André Viana (Pode) afirmou que quem se demoniza é a própria empresa. Ele citou o número de mortos no rompimento de Brumadinho, o segundo em três anos em Minas Gerais, e disse não aceitar “discurso de vitimismo” da Vale ou de quem queira defendê-la. “Não podemos tratar como coitada uma gigante presente em seis continentes”, afirmou o parlamentar que também responde pela presidência do Sindicato Metabase e que nessa segunda-feira (25) organizou um movimento crítico à mineradora.
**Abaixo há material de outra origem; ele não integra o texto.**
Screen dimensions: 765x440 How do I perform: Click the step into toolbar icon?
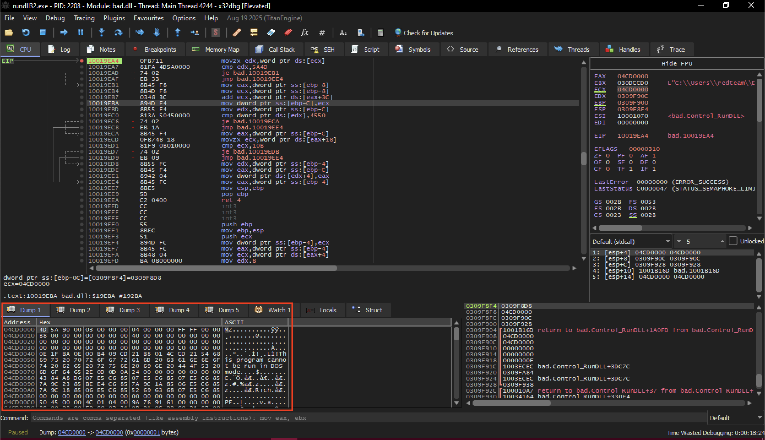tap(102, 32)
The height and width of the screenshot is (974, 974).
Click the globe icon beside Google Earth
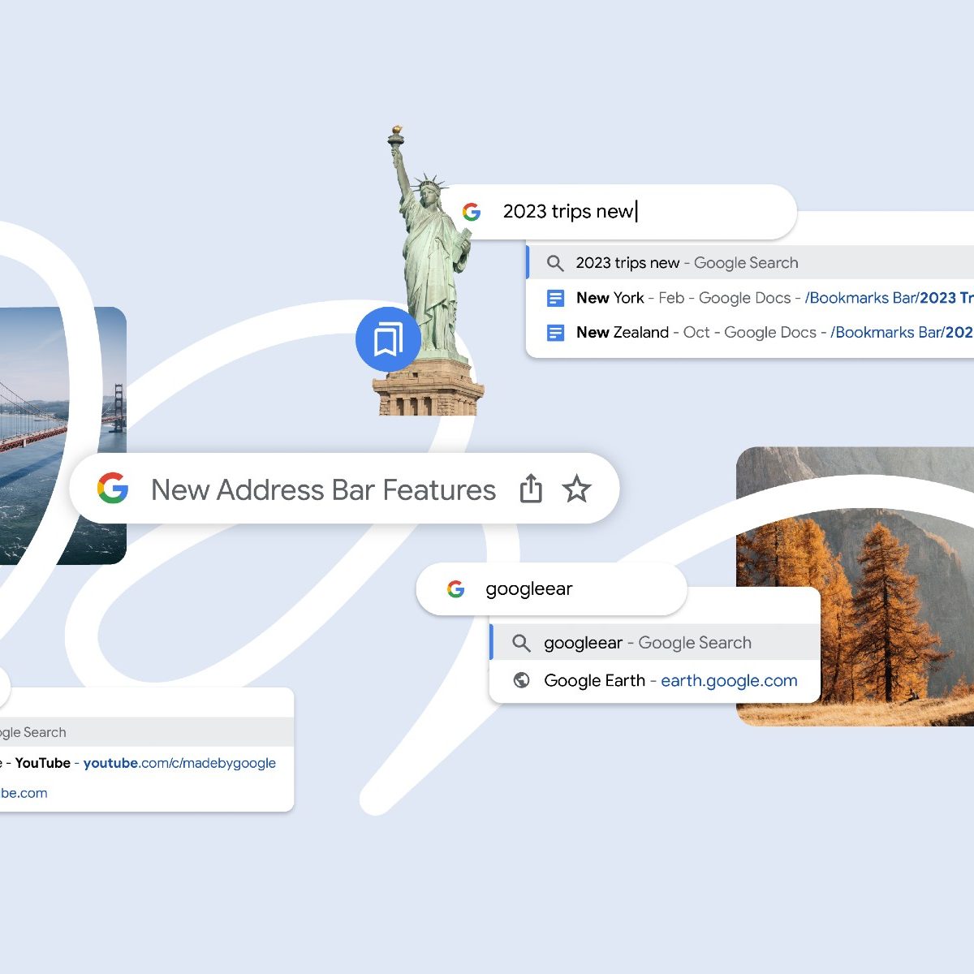click(522, 680)
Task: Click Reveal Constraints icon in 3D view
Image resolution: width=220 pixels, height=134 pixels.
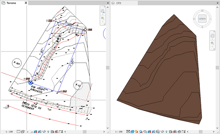Action: pos(184,131)
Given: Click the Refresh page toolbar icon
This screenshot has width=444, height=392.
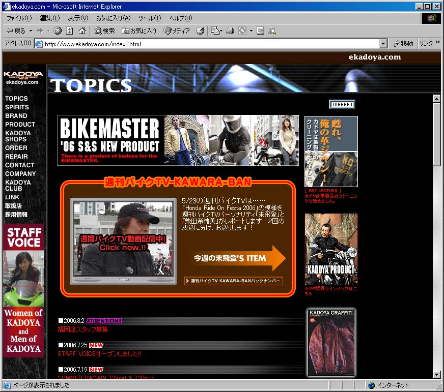Looking at the screenshot, I should [x=70, y=31].
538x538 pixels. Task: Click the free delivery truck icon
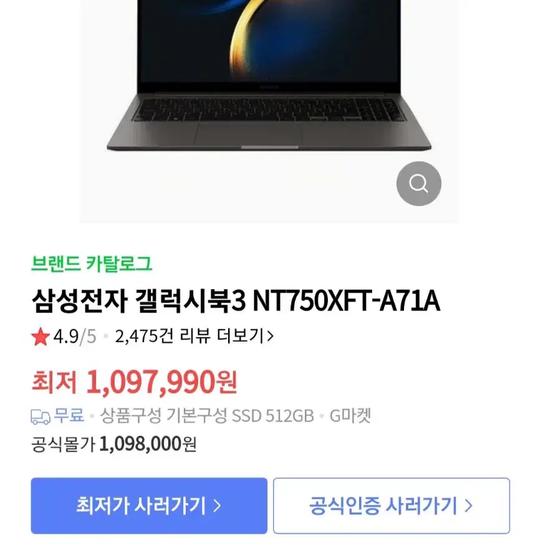pyautogui.click(x=41, y=417)
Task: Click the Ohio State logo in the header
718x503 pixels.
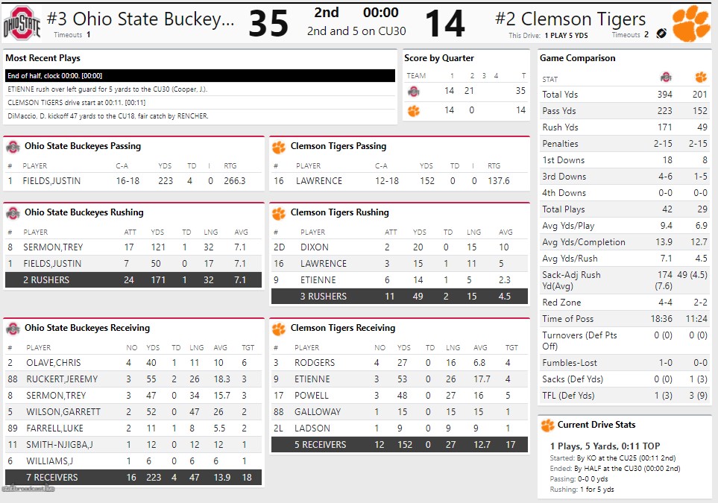Action: pos(22,23)
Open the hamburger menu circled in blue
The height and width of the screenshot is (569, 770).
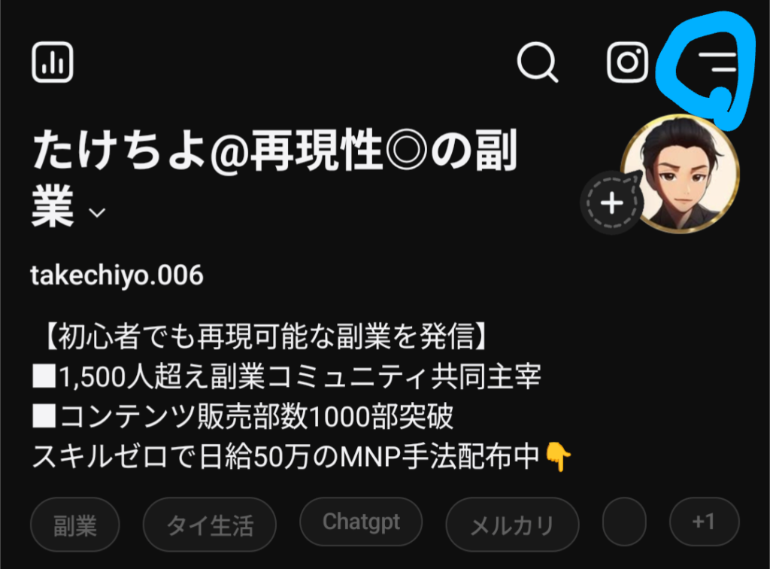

Heraldo e André divergiram sobre como a Vale deve ser tratada após rompimento em Brumadinho – Foto: Rodrigo Andrade/DeFato

Agnaldo Enfermeiro (PRTB) e o vice-presidente da Câmara, Reinaldo Lacerda (PHS), acompanharam Viana e endossaram críticas à Vale. Lacerda citou que há condicionantes a serem cumpridas pela empresa em Itabira e pediu aos pares que aprovem um projeto apresentado por ele que torna obrigatória no município a divulgação do plano de emergência das barragens.

Depois de ouvir os demais vereadores, Heraldo reafirmou seu posicionamento. Disse, novamente, que não concorda com a “demonização” e que esse tipo de sentimento atrapalha o desenvolvimento econômico de Itabira. “Que empresário vai se interessar por fazer negócios em uma cidade que demoniza uma empresa como a Vale?”, questionou o presidente, que ainda continuou: “Claro que temos que cobrar com rigor, claro que os erros devem ser cobrados. Mas que se cobre do CPF de quem é o culpado”.

Sugestão para barragens

Na semana passada, durante visita do gerente-executivo da Vale em Itabira, Rodrigo Chaves, o vereador Rodrigo Diguerê (PRTB) sugeriu ao representante da empresa que usasse a vasta extensão de áreas que a mineradora possui no município para construir uma barragem menor, mais segura e mais moderna, longe de moradias, que pudesse aliviar os volumes de Itabiruçu e Pontal.

Nesta terça, em mais uma discussão sobre barragens, o vereador pediu ajuda aos colegas para levar a sugestão adiante.